Reproduce verbatim the part of the records that opens with the line containing "Task: Click the community" and runs to the end of the records, including both of those ends.
━━━ Dataset
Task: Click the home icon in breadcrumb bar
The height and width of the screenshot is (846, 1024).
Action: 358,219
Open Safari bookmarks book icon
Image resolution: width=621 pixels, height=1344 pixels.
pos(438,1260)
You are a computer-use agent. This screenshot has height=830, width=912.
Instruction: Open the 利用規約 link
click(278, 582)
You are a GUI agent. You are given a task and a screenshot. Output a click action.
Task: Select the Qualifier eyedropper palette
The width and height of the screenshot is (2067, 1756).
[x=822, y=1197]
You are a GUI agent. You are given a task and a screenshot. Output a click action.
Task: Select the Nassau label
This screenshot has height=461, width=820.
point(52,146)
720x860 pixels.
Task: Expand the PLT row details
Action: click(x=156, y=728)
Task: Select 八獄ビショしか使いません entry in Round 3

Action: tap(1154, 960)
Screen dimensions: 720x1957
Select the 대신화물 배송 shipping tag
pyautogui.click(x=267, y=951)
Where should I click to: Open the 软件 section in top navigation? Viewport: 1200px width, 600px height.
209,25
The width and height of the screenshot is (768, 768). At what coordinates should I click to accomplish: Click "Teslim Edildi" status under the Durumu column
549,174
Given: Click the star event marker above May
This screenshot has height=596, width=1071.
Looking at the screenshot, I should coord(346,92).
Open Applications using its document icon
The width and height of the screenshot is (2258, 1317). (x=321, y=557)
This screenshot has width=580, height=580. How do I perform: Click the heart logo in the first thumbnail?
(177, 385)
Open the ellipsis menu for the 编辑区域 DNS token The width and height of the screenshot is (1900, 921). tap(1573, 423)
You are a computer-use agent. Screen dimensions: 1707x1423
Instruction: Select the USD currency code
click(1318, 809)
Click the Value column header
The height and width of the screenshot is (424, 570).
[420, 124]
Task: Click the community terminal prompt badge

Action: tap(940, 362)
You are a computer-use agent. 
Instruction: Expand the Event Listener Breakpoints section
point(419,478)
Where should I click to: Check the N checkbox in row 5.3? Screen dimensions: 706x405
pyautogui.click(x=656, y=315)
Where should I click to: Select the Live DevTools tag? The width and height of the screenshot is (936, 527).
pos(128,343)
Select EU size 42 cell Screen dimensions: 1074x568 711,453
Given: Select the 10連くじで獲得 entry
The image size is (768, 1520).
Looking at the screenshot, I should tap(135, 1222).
━━━━━━
Response to the task:
Task: Click the community terminal prompt badge

Action: tap(940, 362)
You are a computer-use agent. 
Instruction: Expand the Event Listener Breakpoints section
point(419,478)
Where should I click to: Check the N checkbox in row 5.3? Screen dimensions: 706x405
pyautogui.click(x=656, y=315)
Where should I click to: Select the Live DevTools tag? The width and height of the screenshot is (936, 527).
pos(128,343)
Select EU size 42 cell Screen dimensions: 1074x568 711,453
Given: Select the 10連くじで獲得 entry
The image size is (768, 1520).
Looking at the screenshot, I should tap(135, 1222).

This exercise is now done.